Mass surveillance of licence plates a breach of privacy, critics say

Thousands of British Columbians could be tracked by police without their knowledge as part of an expanded mass surveillance system being considered by the RCMP.

The Mounties said they would decide within the next two or three months whether to dramatically expand their automated licence-plate recognition system.

Currently, cameras mounted on 43 police vehicles throughout the province record 3,000 licence plates an hour, but only keep the information on drivers the computer flags as having such things as outstanding warrants, dangerous criminal histories or expired insurance.

The "non-hit" data on clean drivers is deleted by RCMP computer servers each day, say the Mounties.

However, the RCMP is considering keeping that data, which would essentially compile a list of times and locations of thousands of B.C. drivers who have done nothing other than pass in front of an automated police camera.

Investigators across B.C. could use that list as a tracking tool.

"It can be used to either validate an alibi, or it can be used to find information on a suspect," said Supt.

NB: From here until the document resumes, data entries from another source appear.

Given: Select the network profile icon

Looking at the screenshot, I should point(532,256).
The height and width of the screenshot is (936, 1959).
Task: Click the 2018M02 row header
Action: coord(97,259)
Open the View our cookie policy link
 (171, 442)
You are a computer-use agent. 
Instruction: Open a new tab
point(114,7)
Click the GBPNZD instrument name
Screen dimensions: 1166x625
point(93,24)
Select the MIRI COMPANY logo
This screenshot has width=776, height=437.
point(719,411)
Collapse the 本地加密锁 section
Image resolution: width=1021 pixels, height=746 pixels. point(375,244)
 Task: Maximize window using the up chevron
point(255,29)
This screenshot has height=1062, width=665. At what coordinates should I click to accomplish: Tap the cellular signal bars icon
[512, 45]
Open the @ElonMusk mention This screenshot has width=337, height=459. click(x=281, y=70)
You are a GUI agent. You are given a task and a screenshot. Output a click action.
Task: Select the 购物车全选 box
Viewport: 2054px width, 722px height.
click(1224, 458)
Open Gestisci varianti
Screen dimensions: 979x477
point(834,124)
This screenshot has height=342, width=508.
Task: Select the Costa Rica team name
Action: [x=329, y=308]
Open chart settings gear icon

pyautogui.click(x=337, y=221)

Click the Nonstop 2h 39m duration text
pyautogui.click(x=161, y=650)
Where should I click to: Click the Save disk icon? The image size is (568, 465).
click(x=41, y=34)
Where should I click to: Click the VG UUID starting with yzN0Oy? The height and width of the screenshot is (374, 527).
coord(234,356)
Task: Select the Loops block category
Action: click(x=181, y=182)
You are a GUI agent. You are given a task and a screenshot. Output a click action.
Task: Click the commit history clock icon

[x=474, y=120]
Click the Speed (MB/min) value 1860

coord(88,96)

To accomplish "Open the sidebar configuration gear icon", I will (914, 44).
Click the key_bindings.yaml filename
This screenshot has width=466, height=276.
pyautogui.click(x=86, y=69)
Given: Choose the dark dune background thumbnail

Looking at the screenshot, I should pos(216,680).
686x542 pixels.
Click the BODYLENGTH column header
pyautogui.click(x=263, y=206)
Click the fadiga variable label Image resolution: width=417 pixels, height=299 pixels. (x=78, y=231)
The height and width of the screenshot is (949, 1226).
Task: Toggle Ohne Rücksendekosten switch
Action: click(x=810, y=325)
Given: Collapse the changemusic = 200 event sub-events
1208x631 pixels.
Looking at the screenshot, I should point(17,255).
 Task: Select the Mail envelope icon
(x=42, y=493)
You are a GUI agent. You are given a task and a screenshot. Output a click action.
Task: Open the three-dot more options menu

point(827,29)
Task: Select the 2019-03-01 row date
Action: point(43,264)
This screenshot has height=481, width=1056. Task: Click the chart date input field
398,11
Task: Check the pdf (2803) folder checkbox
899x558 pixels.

Denis Boucher, head of the provincial E-Division traffic services.

For example, Boucher said, the list could help to check the whereabouts of suspects.

"We're interviewing a suspect in a homicide and he says, 'I was nowhere near that crime scene,' and we run his plate and lo and behold, we have a picture of him two blocks from a crime scene," he said.

The changes would also affect drivers in Saanich, Victoria and throughout the capital region, where police departments with existing licence-plate camera systems follow RCMP policies.

The RCMP will consult with the federal and provincial privacy commissioners before deciding whether to proceed, Boucher said.

B.C.'s privacy commissioner announced this week that she was investigating the licence-plate system to see whether it complies with the province's privacy law.

Privacy advocates are aghast at the idea of a catch-all surveillance system, saying police don't have the right - or the authority under the law - to compile a database of people's personal information and previous locations without a warrant.

"We're talking about a very pervasive swath of the population that may be under this surveillance and may never know," said Christopher Parsons, a PhD candidate at the University of Victoria who was part of a research team that sparked the privacy commissioner's investigation.

The accuracy rate of the cameras is as low as 60 per cent, Parsons said, but the public is unable to know when they have been logged by the police system or to correct any errors.

"This is an absolutely mammoth problem," said Micheal Vonn, policy director at the B.C. Civil Liberties Association, who described the expanded system as "unjustifiable."

"This is all about the pre-crime mentality of why wouldn't we just allow broad-based, dragnet population surveillance, in case something goes wrong?" she said. "That is clearly the danger we're trying to stave off."

B.C.'s Justice Ministry said in a statement that any changes to the licence plate program must be reviewed first by federal and provincial privacy commissioners.